## Task brief:
Your reply should be made up of every line in the records below that holds the string "cell".

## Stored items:
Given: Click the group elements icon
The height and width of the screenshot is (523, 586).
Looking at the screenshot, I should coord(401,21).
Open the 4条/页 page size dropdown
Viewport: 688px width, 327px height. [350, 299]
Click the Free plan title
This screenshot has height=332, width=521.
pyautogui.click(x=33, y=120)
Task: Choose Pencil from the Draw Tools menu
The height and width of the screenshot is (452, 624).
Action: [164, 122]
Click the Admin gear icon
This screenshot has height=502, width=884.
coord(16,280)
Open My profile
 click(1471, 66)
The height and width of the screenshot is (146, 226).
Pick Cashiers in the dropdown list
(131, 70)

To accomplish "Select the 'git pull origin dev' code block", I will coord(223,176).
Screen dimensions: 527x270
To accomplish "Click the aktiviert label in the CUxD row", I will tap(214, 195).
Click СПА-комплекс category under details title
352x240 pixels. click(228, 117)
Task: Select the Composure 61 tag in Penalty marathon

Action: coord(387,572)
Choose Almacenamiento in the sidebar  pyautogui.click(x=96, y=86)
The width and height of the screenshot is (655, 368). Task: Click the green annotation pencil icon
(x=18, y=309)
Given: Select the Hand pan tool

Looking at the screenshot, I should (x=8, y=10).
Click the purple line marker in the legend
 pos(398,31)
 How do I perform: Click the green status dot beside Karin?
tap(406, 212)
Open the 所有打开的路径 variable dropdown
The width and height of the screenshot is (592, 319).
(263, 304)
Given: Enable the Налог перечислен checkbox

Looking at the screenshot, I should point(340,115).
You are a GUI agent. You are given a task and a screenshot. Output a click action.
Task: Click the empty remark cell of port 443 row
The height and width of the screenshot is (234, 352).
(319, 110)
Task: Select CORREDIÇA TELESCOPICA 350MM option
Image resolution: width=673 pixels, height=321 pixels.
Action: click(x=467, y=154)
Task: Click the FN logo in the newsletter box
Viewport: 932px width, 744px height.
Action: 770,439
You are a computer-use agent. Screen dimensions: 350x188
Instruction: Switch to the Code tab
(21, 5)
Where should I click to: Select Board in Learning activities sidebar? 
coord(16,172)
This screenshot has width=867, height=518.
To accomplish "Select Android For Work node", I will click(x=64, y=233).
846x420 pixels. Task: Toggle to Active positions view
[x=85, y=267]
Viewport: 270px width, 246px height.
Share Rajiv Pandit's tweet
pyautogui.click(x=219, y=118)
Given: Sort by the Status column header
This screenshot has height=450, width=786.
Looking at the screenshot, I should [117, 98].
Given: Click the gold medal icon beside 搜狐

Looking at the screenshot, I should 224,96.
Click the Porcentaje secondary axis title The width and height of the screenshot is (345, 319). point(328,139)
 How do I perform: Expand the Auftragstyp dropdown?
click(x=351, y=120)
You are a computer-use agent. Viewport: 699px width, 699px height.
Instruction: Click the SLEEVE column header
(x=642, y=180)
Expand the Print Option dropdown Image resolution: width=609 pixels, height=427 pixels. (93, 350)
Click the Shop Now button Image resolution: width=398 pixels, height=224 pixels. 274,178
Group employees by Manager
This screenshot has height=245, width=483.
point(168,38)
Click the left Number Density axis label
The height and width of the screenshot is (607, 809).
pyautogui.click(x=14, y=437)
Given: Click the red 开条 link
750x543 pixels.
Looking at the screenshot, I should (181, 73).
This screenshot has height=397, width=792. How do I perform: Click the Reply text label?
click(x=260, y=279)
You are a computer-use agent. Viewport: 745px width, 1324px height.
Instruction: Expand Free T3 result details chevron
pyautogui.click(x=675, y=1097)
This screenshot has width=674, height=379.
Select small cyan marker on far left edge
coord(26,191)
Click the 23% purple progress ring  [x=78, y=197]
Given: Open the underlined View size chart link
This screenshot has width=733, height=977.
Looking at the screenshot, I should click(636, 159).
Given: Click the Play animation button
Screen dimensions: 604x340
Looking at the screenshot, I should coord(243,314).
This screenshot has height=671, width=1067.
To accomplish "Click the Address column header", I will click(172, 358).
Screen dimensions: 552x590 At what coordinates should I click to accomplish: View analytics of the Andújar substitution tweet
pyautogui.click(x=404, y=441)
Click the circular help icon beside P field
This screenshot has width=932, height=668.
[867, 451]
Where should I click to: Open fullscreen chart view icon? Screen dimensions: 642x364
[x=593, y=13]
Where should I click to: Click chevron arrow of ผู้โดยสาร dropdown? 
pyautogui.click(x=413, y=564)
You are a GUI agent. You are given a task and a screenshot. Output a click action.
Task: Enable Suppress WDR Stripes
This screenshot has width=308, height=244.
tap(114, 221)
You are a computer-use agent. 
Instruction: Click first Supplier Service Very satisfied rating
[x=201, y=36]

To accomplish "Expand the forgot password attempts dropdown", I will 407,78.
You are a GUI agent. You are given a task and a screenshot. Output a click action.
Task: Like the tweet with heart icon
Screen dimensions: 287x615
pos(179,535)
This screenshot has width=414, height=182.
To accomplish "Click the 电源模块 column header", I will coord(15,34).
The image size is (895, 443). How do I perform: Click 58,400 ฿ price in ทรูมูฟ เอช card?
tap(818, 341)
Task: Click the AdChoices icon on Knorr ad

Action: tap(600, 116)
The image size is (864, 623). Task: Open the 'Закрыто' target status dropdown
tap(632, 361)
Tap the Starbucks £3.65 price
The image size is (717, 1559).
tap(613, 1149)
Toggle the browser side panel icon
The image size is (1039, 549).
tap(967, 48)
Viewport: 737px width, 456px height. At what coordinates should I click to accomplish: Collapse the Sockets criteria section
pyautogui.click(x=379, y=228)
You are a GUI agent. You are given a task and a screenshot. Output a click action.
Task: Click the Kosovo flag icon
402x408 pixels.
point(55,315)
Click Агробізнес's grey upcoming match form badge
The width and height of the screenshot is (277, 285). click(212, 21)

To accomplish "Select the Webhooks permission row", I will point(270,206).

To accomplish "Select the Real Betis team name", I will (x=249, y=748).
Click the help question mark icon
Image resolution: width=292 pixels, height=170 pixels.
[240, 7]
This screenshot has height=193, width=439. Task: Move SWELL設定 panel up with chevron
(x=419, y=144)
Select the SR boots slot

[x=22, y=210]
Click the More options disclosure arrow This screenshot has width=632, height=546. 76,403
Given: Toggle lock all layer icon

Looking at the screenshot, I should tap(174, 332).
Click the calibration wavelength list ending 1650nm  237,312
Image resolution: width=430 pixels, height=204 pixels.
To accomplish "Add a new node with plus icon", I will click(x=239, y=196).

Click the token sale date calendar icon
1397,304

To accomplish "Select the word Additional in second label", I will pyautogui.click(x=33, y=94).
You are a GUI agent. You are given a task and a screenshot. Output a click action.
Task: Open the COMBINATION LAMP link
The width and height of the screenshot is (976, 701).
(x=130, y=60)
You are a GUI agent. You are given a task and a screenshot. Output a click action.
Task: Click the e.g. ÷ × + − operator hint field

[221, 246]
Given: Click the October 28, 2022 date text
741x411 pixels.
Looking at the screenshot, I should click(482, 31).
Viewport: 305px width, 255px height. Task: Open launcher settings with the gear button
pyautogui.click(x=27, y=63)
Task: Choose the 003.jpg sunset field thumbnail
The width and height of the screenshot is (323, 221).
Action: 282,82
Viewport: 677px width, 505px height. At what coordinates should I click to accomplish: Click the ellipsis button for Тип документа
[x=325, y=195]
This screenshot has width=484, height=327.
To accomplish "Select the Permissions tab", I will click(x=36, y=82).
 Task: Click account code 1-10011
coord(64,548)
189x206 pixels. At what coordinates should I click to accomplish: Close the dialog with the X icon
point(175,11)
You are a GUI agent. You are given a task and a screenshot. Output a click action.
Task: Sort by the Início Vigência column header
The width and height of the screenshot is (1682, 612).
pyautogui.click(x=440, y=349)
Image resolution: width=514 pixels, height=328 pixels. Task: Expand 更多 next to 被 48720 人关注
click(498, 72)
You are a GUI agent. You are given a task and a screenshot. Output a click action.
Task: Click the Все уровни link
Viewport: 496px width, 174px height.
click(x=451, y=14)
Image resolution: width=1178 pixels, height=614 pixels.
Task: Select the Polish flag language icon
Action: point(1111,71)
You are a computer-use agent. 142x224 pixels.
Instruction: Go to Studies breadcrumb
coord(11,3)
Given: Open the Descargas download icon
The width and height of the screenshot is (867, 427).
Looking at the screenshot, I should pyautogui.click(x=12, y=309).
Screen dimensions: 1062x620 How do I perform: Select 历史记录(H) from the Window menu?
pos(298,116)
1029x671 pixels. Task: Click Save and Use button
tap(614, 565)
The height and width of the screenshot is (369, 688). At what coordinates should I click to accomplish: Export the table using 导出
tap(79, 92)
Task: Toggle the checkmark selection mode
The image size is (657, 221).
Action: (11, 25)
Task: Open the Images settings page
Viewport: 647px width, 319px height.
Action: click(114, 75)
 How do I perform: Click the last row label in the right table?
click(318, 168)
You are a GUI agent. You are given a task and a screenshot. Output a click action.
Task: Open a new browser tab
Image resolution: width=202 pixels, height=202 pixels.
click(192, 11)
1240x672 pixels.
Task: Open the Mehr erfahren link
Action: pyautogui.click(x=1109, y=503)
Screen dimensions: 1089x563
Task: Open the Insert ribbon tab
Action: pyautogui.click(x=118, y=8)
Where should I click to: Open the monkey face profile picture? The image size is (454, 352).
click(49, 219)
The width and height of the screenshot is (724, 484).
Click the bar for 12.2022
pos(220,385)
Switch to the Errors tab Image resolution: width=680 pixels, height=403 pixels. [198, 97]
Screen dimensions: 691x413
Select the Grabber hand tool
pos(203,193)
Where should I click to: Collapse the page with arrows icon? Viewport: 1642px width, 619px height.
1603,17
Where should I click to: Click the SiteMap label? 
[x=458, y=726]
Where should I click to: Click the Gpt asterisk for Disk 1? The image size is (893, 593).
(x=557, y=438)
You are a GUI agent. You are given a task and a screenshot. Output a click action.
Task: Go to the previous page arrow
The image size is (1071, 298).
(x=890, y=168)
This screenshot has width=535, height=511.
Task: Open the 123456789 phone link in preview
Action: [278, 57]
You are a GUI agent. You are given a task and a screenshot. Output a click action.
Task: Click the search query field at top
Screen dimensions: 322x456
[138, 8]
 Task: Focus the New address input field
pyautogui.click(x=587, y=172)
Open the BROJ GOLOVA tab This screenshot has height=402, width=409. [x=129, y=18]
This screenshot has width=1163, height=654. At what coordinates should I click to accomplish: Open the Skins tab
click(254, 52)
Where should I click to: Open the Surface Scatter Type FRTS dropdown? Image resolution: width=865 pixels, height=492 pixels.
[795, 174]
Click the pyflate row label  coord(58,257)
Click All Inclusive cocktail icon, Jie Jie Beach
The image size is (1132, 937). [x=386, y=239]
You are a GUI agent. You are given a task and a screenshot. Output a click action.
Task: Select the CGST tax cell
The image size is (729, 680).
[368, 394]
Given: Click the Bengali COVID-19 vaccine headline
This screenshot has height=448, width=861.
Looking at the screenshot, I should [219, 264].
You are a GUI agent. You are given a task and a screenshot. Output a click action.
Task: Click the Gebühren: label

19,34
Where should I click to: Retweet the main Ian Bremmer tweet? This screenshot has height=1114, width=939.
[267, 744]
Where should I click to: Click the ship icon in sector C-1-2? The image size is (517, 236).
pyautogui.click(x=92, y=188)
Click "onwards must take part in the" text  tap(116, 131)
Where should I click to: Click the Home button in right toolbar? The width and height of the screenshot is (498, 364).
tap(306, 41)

## Response area:
Task: Click the empty remark cell of port 443 row
Task: Select the CGST tax cell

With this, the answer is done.